The Calm Amidst the (Holiday) Storm

Last month, I published a post entitled "Preparing for the Stress of the Holidays". Now, with Thanksgiving under our belts (in more ways than one!) and Christmas around the corner, it's time to "double down" on our self care so that the stress of this special yet challenging time of year doesn't get the better of us. 

In the aforementioned post, I mentioned that we need help with the physical aspects of stress management at the holidays (ie: changing the way in which we practice gift-giving), however, I also mentioned how our emotional well-being is equally important. 

Breathing For Survival

There are many techniques for keeping our emotions in check at difficult times, and one sure-fire way to help stay calm is to practice conscious breathing. This may seem like a physical exercise, but its effects are both physiological and emotional.

Although there are hundreds of ways to do this, the simplest form of conscious breathing is to close your eyes if you can, focus on the breath, and just increase your awareness of the breath as it moves in and out. 

If you're in the middle of a holiday gathering and feel yourself getting worked up and anxious, excuse yourself to the bathroom or a bedroom, sit or lie down, close your eyes, and focus on your breathing. You can even put your hand on your belly to help you bring your awareness down into your body. Just one minute of this exercise can really change how you feel, calming your big emotions down to bite-size. 

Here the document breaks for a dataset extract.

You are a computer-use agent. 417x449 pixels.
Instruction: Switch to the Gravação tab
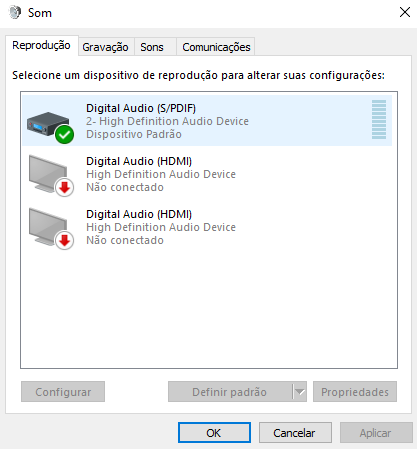(x=105, y=47)
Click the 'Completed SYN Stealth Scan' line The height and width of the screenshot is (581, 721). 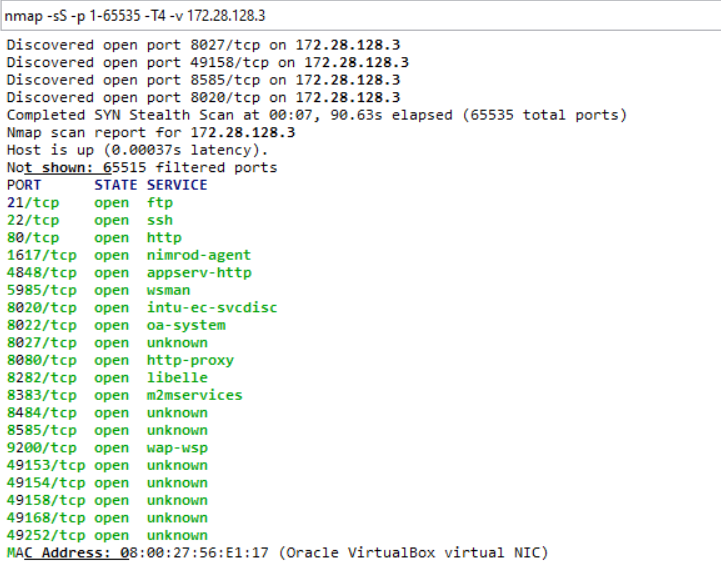(317, 115)
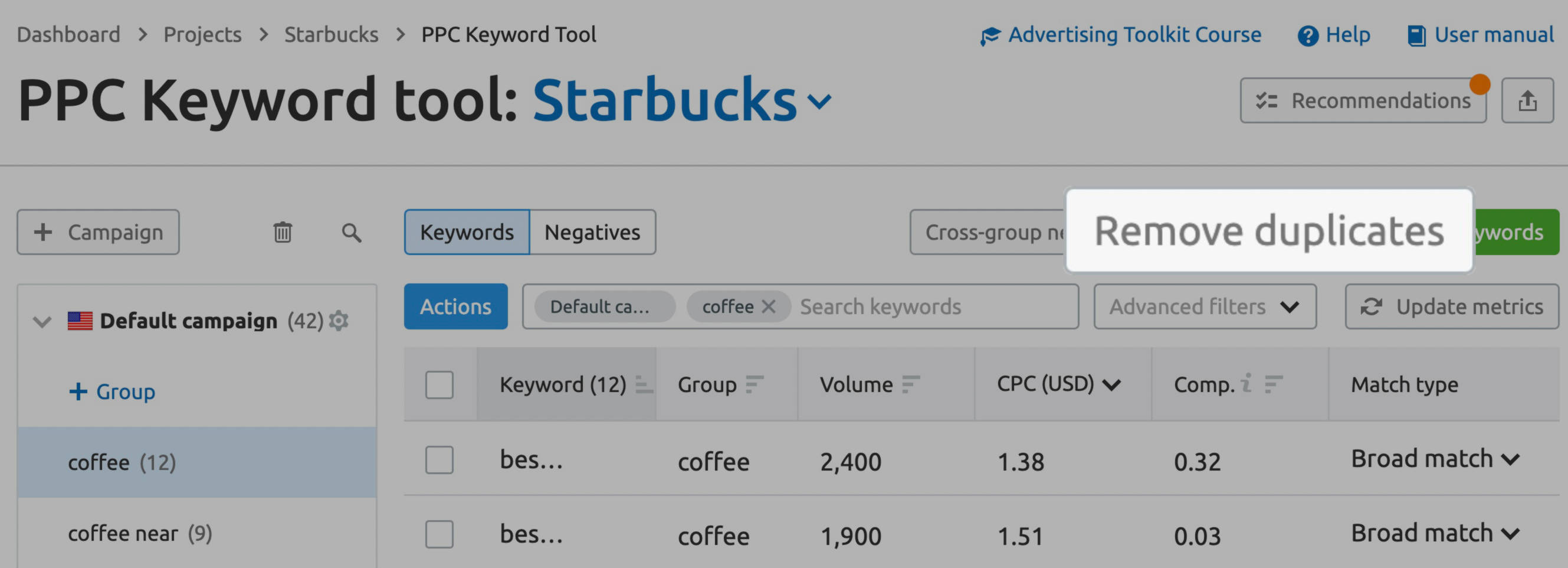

If you don't have time or space to take a break in a quiet room, simply use your mind to focus on your breath, perhaps even while you do a mindless task like washing the dishes. Tuning into the breath can be like tuning into the rise and fall of the waves of the ocean, and it can have an almost instant calming effect. 

Positive Self-Talk

Talking to yourself in a positive manner can also help to ease holiday distress. Our thoughts can really run away with us, and even if you're feeling emotionally "triggered" by something that someone said, use your mind to calm yourself with positive messages. You can tell yourself five things you like about yourself, or you can even review five things you like about the person who just made you angry! 

Meanwhile, we can often find ourselves repeating thoughts that do us no particular good (This is sometimes referred to as "perseveration"). For instance, you might be very stressed while preparing Christmas dinner, and you might say to yourself, "I am so stressed" over and over again in your mind as you run around the kitchen. What if, instead, you silently said to yourself, "I'm doing a great job. I'm really doing my best today" over and over again? Wouldn't you feel differently? I bet you would. Those messages we feed ourselves are powerful. 

Just Enjoy and Be Present

No matter how stressful the holidays are, it's also important to enjoy the fun aspects of this festive time of year, reminding ourselves of what it's really all about.  

Look for the positive, connect authentically with others, do your best to be present, and allow yourself to have a good time. The stress won't get you anywhere, but the togetherness of family and the cheer of the holidays can be a great balm for the spirit.

Let yourself have fun, delegate some work and responsibilities to others, and remember that, in the end, it's really all about love, joy and togetherness.